Tasmania's productivity performance
In addition to the national challenges we’ve outlined above, Tasmania has some specific productivity problems of its own. On most key economic and social metrics, Tasmania lags the rest of the country and it’s no surprise that productivity growth suffers as a result.

Since the early-1990s,Tasmanian labour productivity has grown by around 29%. National growth over that time was close to 40%. If we’d kept pace with the rest of the country, the median Tasmanian would probably be earning over $100 more per week than they are now.
More detailed analysis of Tasmania’s productivity performance by industry highlights variations on this theme. Tasmania’s economy is dominated by less productive industries and, even within these industries, Tasmanian workers tend to produce less than their mainland counterparts. There are exceptions, though. Tasmanian labour productivity in some parts of the agriculture, ICT, and finance sectors exceeds the national average, although these industries combined account for only about 8% of jobs in Tasmania.

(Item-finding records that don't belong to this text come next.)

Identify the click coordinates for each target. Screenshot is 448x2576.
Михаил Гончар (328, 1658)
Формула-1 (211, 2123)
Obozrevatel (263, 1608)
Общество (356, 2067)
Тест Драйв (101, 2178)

Our large healthcare and social assistance sector is also slightly more productive than the mainland average, but continuing to improve the availability, quality and effectiveness of care must be a critical priority for government and community alike.

Source:
idProfile Tasmania. Bubbles are scaled to represent each industry's share of total employment.
Tasmania also needs to invest more in local innovation and R&D.
ABS data show that the share of Tasmanian businesses who report being actively engaged in innovation activities is the lowest of any Australian state or territory. As noted above, we’ll spend more time on the policy response to these and other Tasmanian productivity challenges in a future post.
What is productivity for?
This PIMBY has given an overview of the productivity debate and briefly discussed Tasmania’s productivity predicament, but we’ve really only scratched the surface. Over the coming months, our work and that of the University will focus on working with partners to reconsider Tasmania’s productivity debate in a way that prioritises community wellbeing and environmental sustainability in our Island state.
We believe that productivity growth is important, but the most important question we need to answer as a community is, why? Productivity is growth should be pursued as a means to an end rather than for its own sake. This means that we all need to proceed with a clear-eyed understanding of what productivity gains will buy for us, whether that be more time, more stuff, or more and better-quality public services.
Finally, we need to stay mindful of all the ways that traditional productivity metrics undervalue less tangible but essential features of economic output. Unless we’re measuring what matters, we’ll risk focussing our effort in the wrong places.